Country’s conned citizenry

April 5, 2018

India’s profile, and equally so the profile of its masses at large, is currently witnessing a change causing disenchantment to the seniors among the land’s citizenry. The subcontinent has been bestowed adoration in the past, often sounding poetic, by its scholarly writers as well as chroniclers coming from distant shores. Rulers in different regions of the vast land, some of them commanding wide territories as emperors during past centuries, credited with deeds bringing both adulation and admonition have gone into the pages of the land’s long history. It is now the turn of rulers commanding power and authority to an extent that brings to one’s mind the expression that “Power corrupts and absolute power corrupts absolutely,” attributed to Lord Acton (1834-1902), the 19th century British politician, historian and writer. The essential message in his quote is that as a person’s power increases, his moral sense diminishes, which is visible to all who are keenly following the goings on in the country, including Karnataka.

The adage “You can fool all the people some of the time and some of the people all the time, but you cannot fool all the people all the time” attributed to Abraham Lincoln (1809-1865), Statesman and lawyer who was the 16th President of the United States has been rendered invalid by the present flock of rulers in our land. Also stands annulled the Code of Hammurabi (1750 BC), the sixth King of the First Babylonian dynasty which reads: “If a builder builds a house and the house collapses causing the death of the owner, the builder shall be put to death.” Now, houses are built at owner’s risk as well as cost.
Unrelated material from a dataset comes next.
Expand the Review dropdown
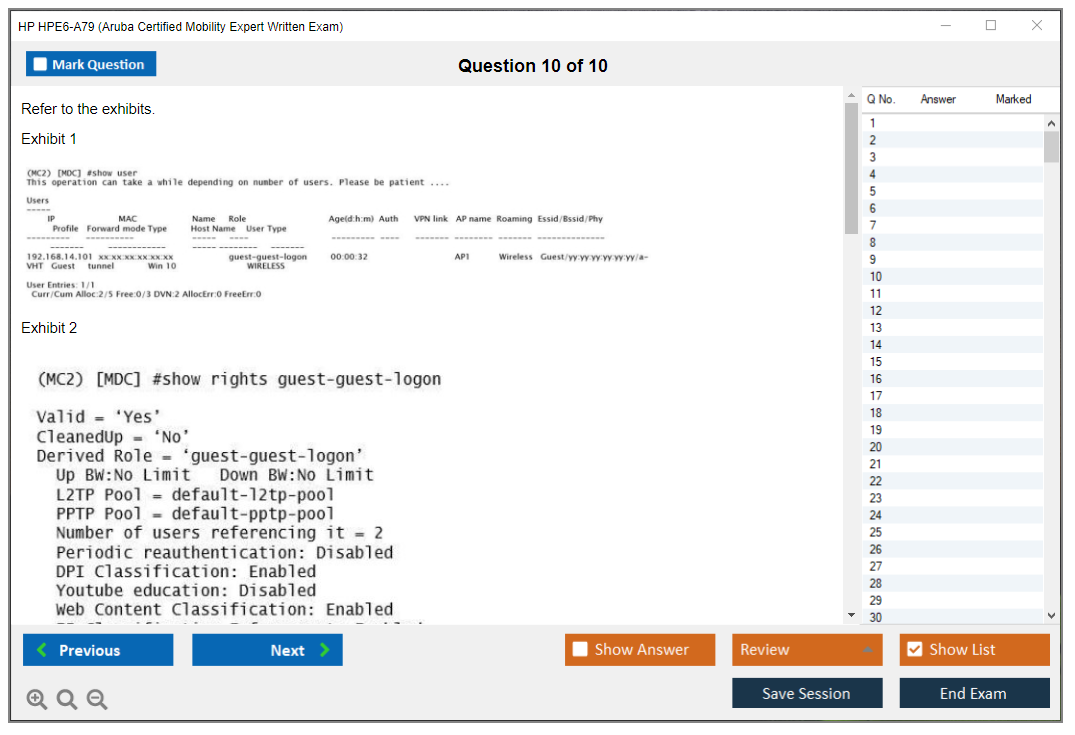The width and height of the screenshot is (1075, 735). point(868,650)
The bane of our society under democratic rule, according to a knowledgeable author credited with astute analysis of the acts of politicians, is the rise of people who annex power by foul means and enjoy to make decisions, but are not affected by the consequences of their diktats. In the august company of these rulers are bureaucrats, in their assigned role as regulators from convoluted rules and after retirement take up jobs to help the same companies they had once regulated by circumventing the very regulations as the citizenry watches helplessly, and the ruler-regulator combo are amassing ill-deserved fortune.

At first sight, the citizenry are being told about the measures being taken by the government of the day virtually taking the masses to the Eldorado (the city of gold). The nearly 900 million voters nationally and about 45 million of them in Karnataka are being enticed to exercise their franchise as a sacred duty and right to elect their rulers. The game of conning, with the citizenry obliging with hope of achhe din in days ahead, goes on and on.